» **TEXT FOR ANALYSIS**
I recently completed my book, Y-Mee’s A B C Book of Emotions. In this book I take a tongue in cheek look at emotions from A to Z. I have stated on many occasions, both before and after the book, that the letter “C” is me. C is for Confusion, which is the land in which I live. I would think that confessing this on more than one occasion would be enough for anyone. Apparently it isn’t, not even for me. I am continually proving, beyond the glare of the slick surface of the pudding, that I do indeed, live and barely function in the land of confusion.
Take today as the perfect example. I was updating my calendar, so I would have at least a slim chance of being where I am supposed on the correct day of the month at the correct time I am supposed to be there. The problem with this attempt at organization is that I have many appointments with many physicians but can’t find the little appointment cards they provide when leaving. Normally this would not be a problem as I would have recorded the appointments in the calendar on my blackberry. But I am not normal, and I tend to lose just about everything. But I had a plan. I would simply call my doctor’s offices and ask when my next appointment is. I first had to call 411 to obtain the phone numbers for my various physicians. Don’t ask why I don’t have the numbers, it’s a long story. But with numbers in hand I began the process. It was lunchtime when I made my first attempt. Who knew, the people at the doctor’s office actually take a lunch and the office is closed during this time. I left messages hoping someone would call me back before the date of my scheduled appointment.

» **RECORD EXTRACTS**
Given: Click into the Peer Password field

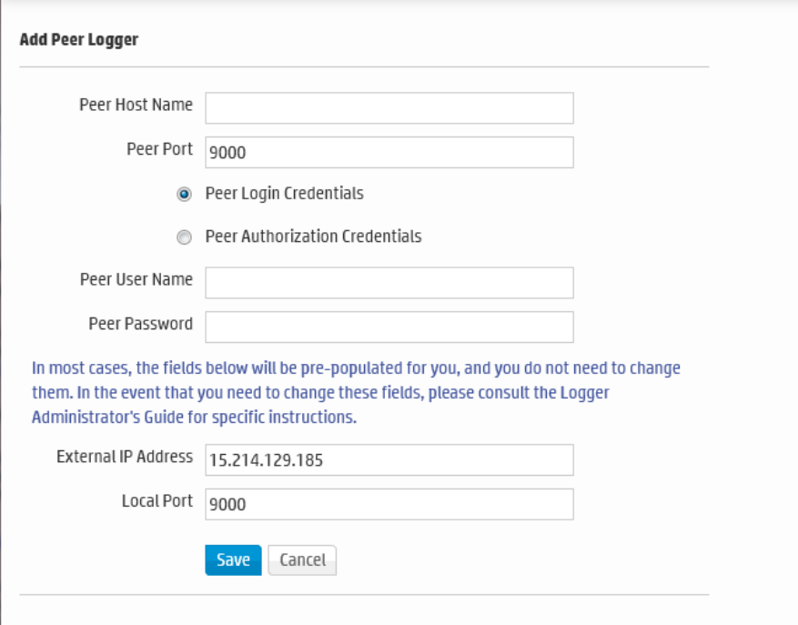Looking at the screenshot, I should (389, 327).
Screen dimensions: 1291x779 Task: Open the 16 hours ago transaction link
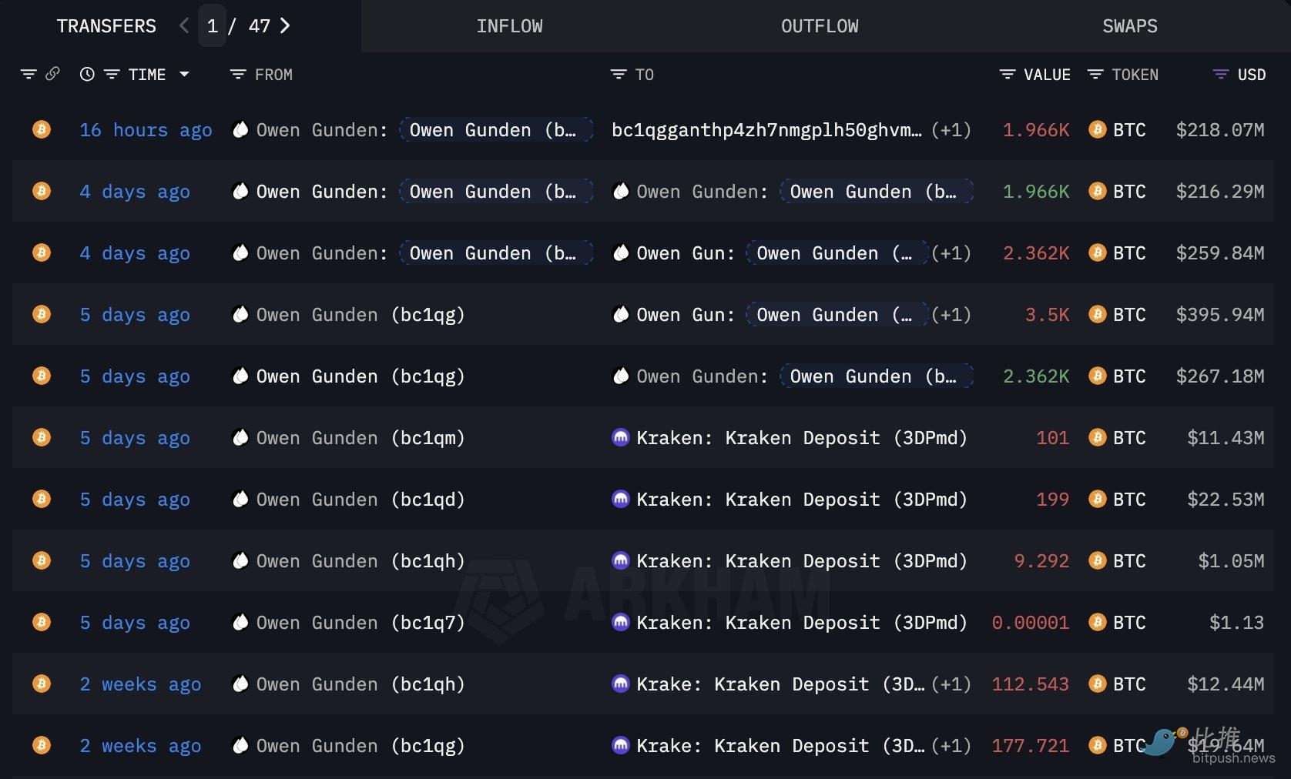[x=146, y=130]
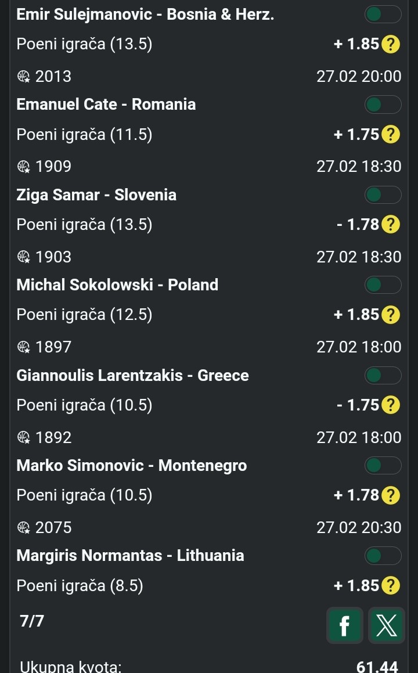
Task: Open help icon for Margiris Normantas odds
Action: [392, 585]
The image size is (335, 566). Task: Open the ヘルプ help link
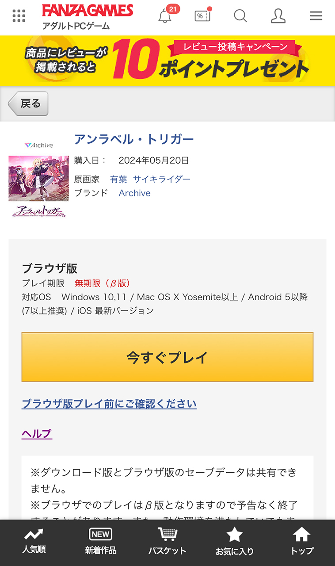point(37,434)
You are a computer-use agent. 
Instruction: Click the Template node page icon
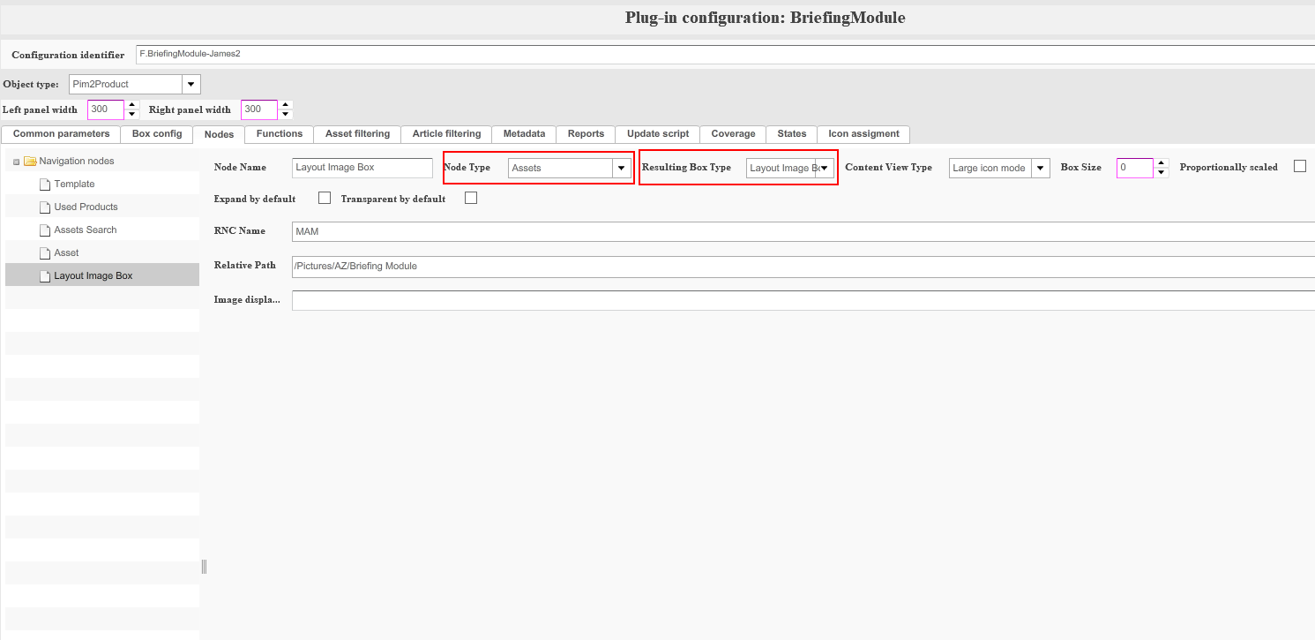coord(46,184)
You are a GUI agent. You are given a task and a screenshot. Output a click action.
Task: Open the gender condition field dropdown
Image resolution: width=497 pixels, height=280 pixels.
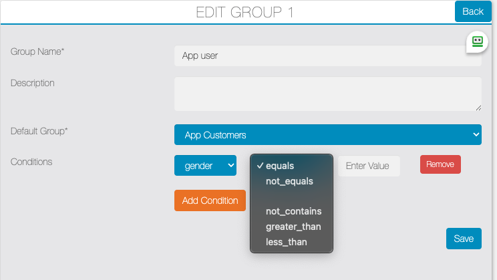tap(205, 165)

==

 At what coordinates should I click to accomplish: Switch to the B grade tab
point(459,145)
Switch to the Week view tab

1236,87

» **REQUIRED ACTIONS**
[a] Can you write out the post about living in confusion word for word, from "I recently completed" up to and including "land of confusion."?
[b] How would you sum up the post about living in confusion in two sentences?

» **WRITTEN ANSWERS**
[a]
I recently completed my book, Y-Mee’s A B C Book of Emotions. In this book I take a tongue in cheek look at emotions from A to Z. I have stated on many occasions, both before and after the book, that the letter “C” is me. C is for Confusion, which is the land in which I live. I would think that confessing this on more than one occasion would be enough for anyone. Apparently it isn’t, not even for me. I am continually proving, beyond the glare of the slick surface of the pudding, that I do indeed, live and barely function in the land of confusion.

[b] The writer of Y-Mee's A B C Book of Emotions says the letter C, for Confusion, stands for the land in which the writer lives, and keeps proving it. While updating a calendar, the writer could not find the appointment cards from various physicians, so after getting the numbers from 411 the writer called the offices at lunchtime, found them closed, and left messages.